Em sua maioria, diz a reportagem, não são necessários ao serviço, mas apenas apadrinhados que recebem, em gratificações, R$ 250.000,00 a cada mês. A reportagem ressalta que "nas últimas semanas, várias pessoas estariam sendo devolvidas aos seus locais de origem". Mas, acrescenta que por conta dessa ação moralizadora o presidente do Tribunal "vem sofrendo fortes pressões". Não nos parece relevante confirmar se essa informação foi colhida junto ao próprio gabinete do desembargador Etério Galvão, ou em outros setores existentes no nosso imponente Palácio da Justiça, hoje tão repleto de servidores que exigiu a aquisição das dependências do antigo Grande Hotel e a construção de um novo prédio para funcionar depois do Ano 2.000.

Diz, ainda, a reportagem publicada no Caderno Cidades da última sexta-feira, que de todo o contingente atualmente posto à disposição, "apenas o pessoal da Polícia Militar e alguns cargos comissionados seriam, de fato, necessários aos quadros do tribunal. A resistência dos servidores em deixar o Judiciário deve-se à gratificação de 120% paga pelo tribunal sobre o salário do funcionário no órgão de origem." Diz também que a despesa total já foi maior, mas houve uma tentativa para limitar tal gratificação, que se estabilizou em oitocentos mil per capita (mais do que recebe a maioria dos funcionários do Executivo, agora com os salários atrasados).

Pode-se apenas alegar que essa situação não é exclusiva de um dos poderes do Estado, nem acontece apenas em Pernambuco. Diz-se mesmo que por tras do passeio de funcionários de um para outro poder existe um jogo já antigo, que consiste em obter a contratação de parentes por uma repartição do governo, para em seguida transferi-lo, lotando-o no gabinete do seu protetor. Alguns integrantes do Poder Legislativo seriam também muito hábeis nesse tipo de manobra. E isso explica talvez a demora na aprovação do projeto contra o nepotismo do senador Roberto Freire (PPS-PE), há tanto tempo tramitando no Congresso Nacional.

Já arquivada uma vez, a proposta moralizadora foi recentemente aprovada pelo Senado, ainda que por uma raquítica margem de dois votos. Mas, ainda está à espera da votação na Câmara dos Deputados, e nada indica que vá obter ali os votos necessários, na legislatura que finda no próximo dia 15. Se o prognóstico negativo se confirmar, respirarão aliviados por um bom tempo (até quando?) aqueles integrantes dos três poderes que engordam sua renda familiar dando emprego de assistentes diretos aos parentes mais próximos, tanto no plano federal quanto no estadual e no municipal.

O projeto aprovado pelo Senado e à espera de votação na Câmara Federal proíbe a nomeação para cargos comissionados, sob a chefia imediata de quaisquer integrantes dos três poderes, de pessoas que sejam "cônjuge, companheiro ou parente consangüíneo ou afim, até o terceiro grau civil". Já se divulgou que perto de 60% dos deputados têm parentes trabalhando em seus gabinetes ou em suas bases eleitorais (com vencimentos pagos pelos cofres públicos). Como isso se repete em escala variada entre os estaduais e os vereadores, o caminho do projeto parece ser uma gaveta. Poderá ser reapresentado, mas somente noutra legislatura.

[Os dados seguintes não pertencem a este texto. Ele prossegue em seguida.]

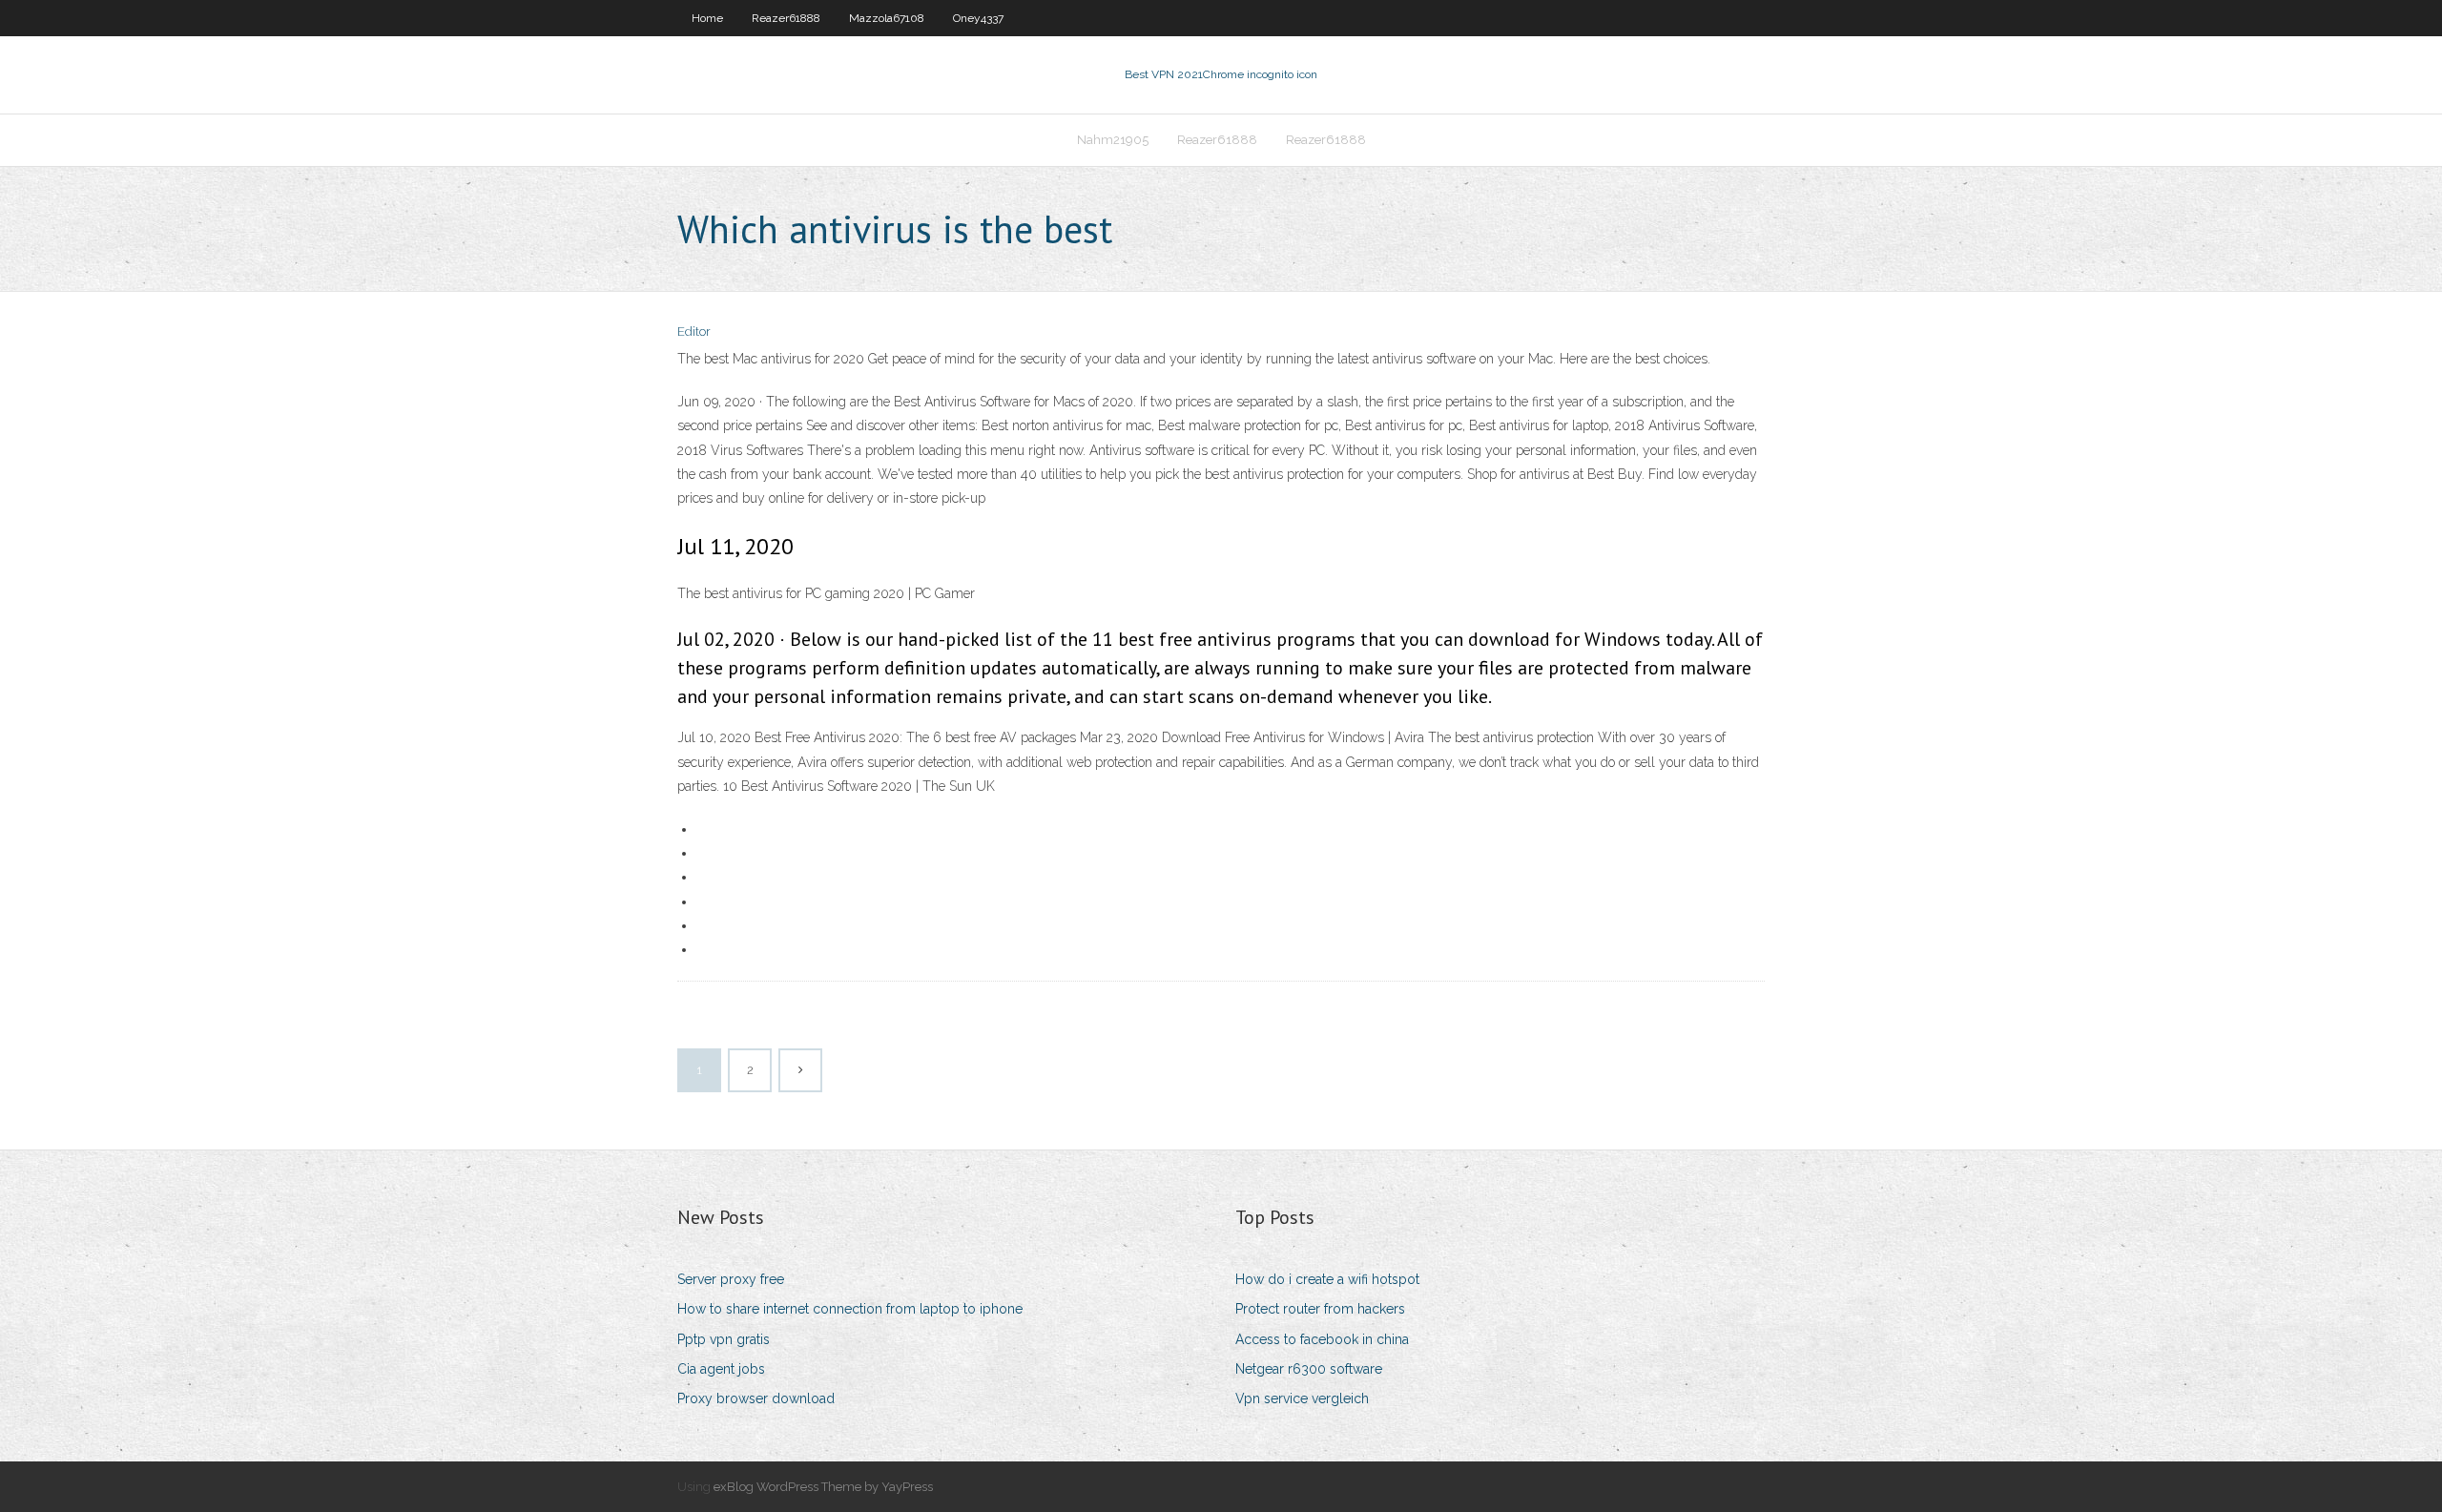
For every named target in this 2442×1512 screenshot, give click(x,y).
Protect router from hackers (1320, 1308)
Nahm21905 (1113, 140)
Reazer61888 (786, 18)
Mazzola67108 (886, 18)
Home (707, 18)
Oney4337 (978, 18)
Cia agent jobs (721, 1369)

Na região brasileira em que nasceu o senador Roberto Freire, o nepotismo sempre foi um instrumento de manutenção do poder. A herança é muito antiga e o seu primeiro sinal emblemático está contido na carta de Pero Vaz de Caminha, nosso primeiro documento escrito, ao dar notícia do descobrimento do país ao rei de Portugal e, de passagem, pedir um emprego para um parente que se encontrava na Ilha de São Tomé. É muito difícil que o projeto contra nomeação de parentes seja aprovado, enquanto a opinião pública não estiver convencida de sua conveniência absoluta.